* [Records for processing]:
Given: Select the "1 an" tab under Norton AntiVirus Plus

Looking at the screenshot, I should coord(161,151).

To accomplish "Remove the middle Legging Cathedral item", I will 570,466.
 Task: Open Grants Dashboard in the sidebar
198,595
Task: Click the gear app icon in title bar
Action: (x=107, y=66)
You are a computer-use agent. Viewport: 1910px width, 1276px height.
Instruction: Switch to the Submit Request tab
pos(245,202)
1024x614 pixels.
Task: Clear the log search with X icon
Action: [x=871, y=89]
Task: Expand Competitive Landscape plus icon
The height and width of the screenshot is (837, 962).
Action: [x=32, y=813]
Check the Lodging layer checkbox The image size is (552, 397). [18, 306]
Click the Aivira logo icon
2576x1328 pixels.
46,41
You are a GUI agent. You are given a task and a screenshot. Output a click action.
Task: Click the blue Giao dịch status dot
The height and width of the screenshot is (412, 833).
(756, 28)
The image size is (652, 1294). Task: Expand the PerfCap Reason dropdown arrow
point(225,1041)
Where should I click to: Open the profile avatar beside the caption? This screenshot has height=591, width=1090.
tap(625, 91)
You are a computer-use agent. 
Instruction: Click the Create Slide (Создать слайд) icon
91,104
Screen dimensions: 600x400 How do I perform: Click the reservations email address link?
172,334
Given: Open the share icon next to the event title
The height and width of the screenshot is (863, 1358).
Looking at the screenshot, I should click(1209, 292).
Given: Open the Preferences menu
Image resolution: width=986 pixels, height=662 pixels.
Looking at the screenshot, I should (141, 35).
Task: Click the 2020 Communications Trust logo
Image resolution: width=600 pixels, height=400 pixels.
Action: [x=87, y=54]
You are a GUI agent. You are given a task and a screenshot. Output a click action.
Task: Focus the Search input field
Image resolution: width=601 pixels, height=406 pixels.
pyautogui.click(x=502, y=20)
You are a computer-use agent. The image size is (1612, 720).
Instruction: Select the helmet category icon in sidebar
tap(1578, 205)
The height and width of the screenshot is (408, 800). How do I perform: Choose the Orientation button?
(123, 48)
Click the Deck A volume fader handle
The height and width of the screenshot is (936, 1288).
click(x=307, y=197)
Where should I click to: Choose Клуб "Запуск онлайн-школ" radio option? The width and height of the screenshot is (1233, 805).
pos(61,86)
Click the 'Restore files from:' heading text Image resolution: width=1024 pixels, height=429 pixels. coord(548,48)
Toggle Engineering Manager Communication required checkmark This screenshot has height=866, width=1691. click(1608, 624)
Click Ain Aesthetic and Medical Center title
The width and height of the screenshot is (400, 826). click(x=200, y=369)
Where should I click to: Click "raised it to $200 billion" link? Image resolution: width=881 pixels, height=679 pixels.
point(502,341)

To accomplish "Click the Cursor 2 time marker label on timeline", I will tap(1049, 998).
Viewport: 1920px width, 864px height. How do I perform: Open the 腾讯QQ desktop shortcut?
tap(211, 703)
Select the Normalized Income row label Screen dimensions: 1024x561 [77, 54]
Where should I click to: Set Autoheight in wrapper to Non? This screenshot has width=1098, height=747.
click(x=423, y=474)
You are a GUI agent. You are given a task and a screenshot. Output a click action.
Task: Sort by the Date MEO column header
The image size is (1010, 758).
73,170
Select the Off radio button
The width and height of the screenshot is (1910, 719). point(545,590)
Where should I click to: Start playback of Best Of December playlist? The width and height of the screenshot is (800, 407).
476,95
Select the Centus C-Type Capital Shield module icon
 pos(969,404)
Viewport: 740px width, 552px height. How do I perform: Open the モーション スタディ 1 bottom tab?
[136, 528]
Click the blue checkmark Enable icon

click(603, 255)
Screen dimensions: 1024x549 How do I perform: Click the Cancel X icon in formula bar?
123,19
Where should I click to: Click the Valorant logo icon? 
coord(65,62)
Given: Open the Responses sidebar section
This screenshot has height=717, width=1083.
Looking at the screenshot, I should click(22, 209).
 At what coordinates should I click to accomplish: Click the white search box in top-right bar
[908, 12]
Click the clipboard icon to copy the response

* [Goal of the exercise]: Exactly as written, please transcribe the lines from the start of the records above to the line that holds "You are a computer-use agent. Viewport: 1910px", both ends included.

* [Result of this exercise]:
Given: Select the "1 an" tab under Norton AntiVirus Plus

Looking at the screenshot, I should coord(161,151).

To accomplish "Remove the middle Legging Cathedral item", I will 570,466.
 Task: Open Grants Dashboard in the sidebar
198,595
Task: Click the gear app icon in title bar
Action: (x=107, y=66)
You are a computer-use agent. Viewport: 1910px width, 1276px height.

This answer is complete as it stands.